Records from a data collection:
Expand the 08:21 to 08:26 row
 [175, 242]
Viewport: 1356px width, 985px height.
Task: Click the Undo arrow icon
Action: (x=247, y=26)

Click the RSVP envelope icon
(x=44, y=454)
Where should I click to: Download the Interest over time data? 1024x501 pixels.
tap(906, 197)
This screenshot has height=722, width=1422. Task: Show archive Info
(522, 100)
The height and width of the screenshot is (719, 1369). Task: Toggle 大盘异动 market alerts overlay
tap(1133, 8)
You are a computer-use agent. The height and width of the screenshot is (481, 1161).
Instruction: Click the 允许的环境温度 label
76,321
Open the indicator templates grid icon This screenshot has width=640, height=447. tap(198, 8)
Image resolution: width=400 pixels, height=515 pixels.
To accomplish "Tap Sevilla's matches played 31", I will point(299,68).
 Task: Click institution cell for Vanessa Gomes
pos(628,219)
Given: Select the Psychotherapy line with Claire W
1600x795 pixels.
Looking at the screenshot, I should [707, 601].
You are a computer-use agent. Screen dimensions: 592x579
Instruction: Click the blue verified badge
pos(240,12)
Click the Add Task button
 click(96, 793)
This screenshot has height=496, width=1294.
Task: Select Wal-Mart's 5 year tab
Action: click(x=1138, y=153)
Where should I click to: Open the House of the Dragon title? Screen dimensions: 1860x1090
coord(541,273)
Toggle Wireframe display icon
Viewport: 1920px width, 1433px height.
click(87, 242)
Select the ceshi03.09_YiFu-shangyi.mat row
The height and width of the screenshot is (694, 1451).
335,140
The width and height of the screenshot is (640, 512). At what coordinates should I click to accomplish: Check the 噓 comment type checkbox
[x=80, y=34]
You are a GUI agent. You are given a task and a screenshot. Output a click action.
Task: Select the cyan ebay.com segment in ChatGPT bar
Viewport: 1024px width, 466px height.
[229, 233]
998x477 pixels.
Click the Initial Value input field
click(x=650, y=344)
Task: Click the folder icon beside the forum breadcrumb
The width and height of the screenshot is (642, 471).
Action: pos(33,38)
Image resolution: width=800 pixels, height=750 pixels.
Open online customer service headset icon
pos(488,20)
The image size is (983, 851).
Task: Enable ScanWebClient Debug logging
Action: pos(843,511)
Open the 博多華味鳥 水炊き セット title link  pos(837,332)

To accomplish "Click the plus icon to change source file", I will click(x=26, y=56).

Problem details:
Only the lines above starting at the one containing "Where should I click to: Open" and ending at the one containing "Select the ceshi03.09_YiFu-shangyi.mat row", both included, are to be returned, exactly as they read.

Exercise response:
Where should I click to: Open the House of the Dragon title? Screen dimensions: 1860x1090
coord(541,273)
Toggle Wireframe display icon
Viewport: 1920px width, 1433px height.
click(87, 242)
Select the ceshi03.09_YiFu-shangyi.mat row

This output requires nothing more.